Goal:
Update the passage of the opinion piece on the Resource Management Act reforms, starting with "And looming above" and going on through "differences in reality.", so that "bureaucratic shadow" becomes "legal shadow".

Faster Than the Fast Track: Farewell, RMA.
JENNA KELLY
JENNA KELLY
OPINION / ENVIRONMENT / ISSUE 5
The Coalition Government’s hatred for resource stewardship reaches new heights in sweeping reforms, putting the interests of the owning class once again ahead of people and planet, Jenna Kelly writes:
In three very short years, each and every corner of our island paradise, Aotearoa, has been surveyed, appraised, valued, and measured up like a prized cattle. The land we stand on, the seas we rely on, the air we breathe, the rivers and lakes we drink from, live near, love. These are all under threat. The threat of profit incentives. Of greed. Of short-sighted and immediate gains. Of blinkered and narrow-minded planning. The future of our country's world-renowned greenery, biodiversity, and beauty is all at stake. It is being divided up and sold off to the highest bidder. No tree is safe, no spring free from the danger of contamination. Every corner can be exploited to suit someone's dreams of productivity and development.
And looming above all this potential violence, a bureaucratic shadow foretelling habitat loss and mass destruction, is environmental legislation. We live in a time of corporate murder. Of legislated evil and on-the-book pollution and harm, cleverly marketed as “economic growth” and “development opportunities”. Where there is no “net loss” of biodiversity, but centuries-old forests lay felled with the starved corpses of hundreds of species among them. Where the rivers aren't harmful to drink if you filter the water, but local species slowly disappear from them. The losses are slow, the changes benign on the surface. The language is precise and misleading, muddling goals and facts to appear beneficial in one way, while below the clean and technical words lies material differences in reality.
This government launched its war on nature with its Fast-track Approvals Act, now approaching two years ago. The legislation allows for projects deemed significant to the economic prosperity of the region or country to bypass certain consenting processes, making it easier for extractive industries such as mining to leave their indelible marks on the natural environment (read: “Dig, Baby, Dig!”, Issue 1, July/August 2024). Come 2025, and their latest assaults are the wide reaching reforms to the already undermined Resource Management Act, a cornerstone of environmental policy for decades. Let's take a look at this mammoth Act, its past, and its future.

Stored data:
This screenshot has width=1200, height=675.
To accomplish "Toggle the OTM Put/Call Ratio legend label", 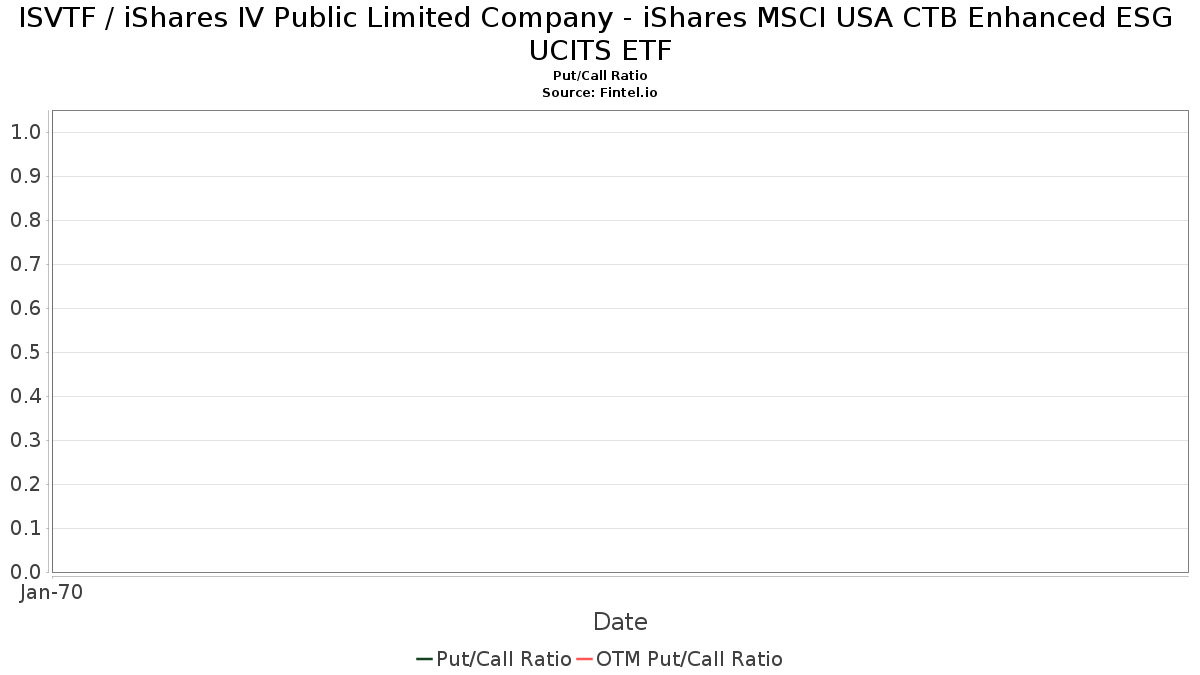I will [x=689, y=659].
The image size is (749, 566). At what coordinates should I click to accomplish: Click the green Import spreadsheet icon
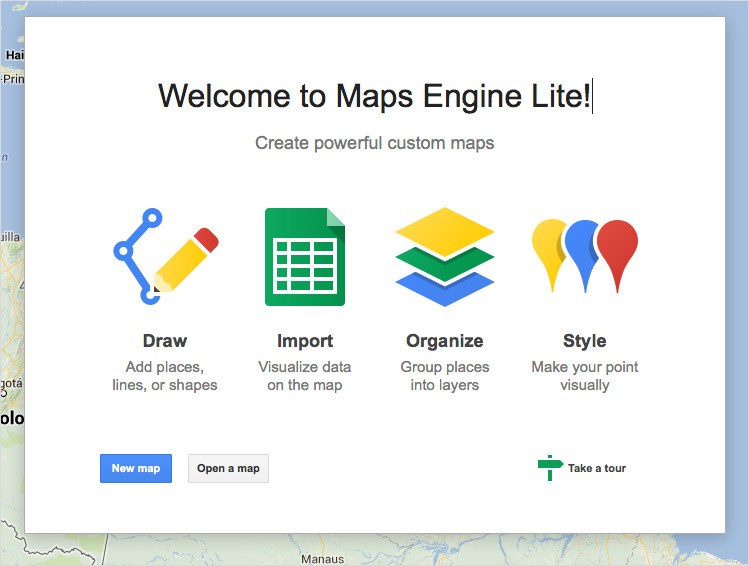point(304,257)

Finished answer:
And looming above all this potential violence, a legal shadow foretelling habitat loss and mass destruction, is environmental legislation. We live in a time of corporate murder. Of legislated evil and on-the-book pollution and harm, cleverly marketed as “economic growth” and “development opportunities”. Where there is no “net loss” of biodiversity, but centuries-old forests lay felled with the starved corpses of hundreds of species among them. Where the rivers aren't harmful to drink if you filter the water, but local species slowly disappear from them. The losses are slow, the changes benign on the surface. The language is precise and misleading, muddling goals and facts to appear beneficial in one way, while below the clean and technical words lies material differences in reality.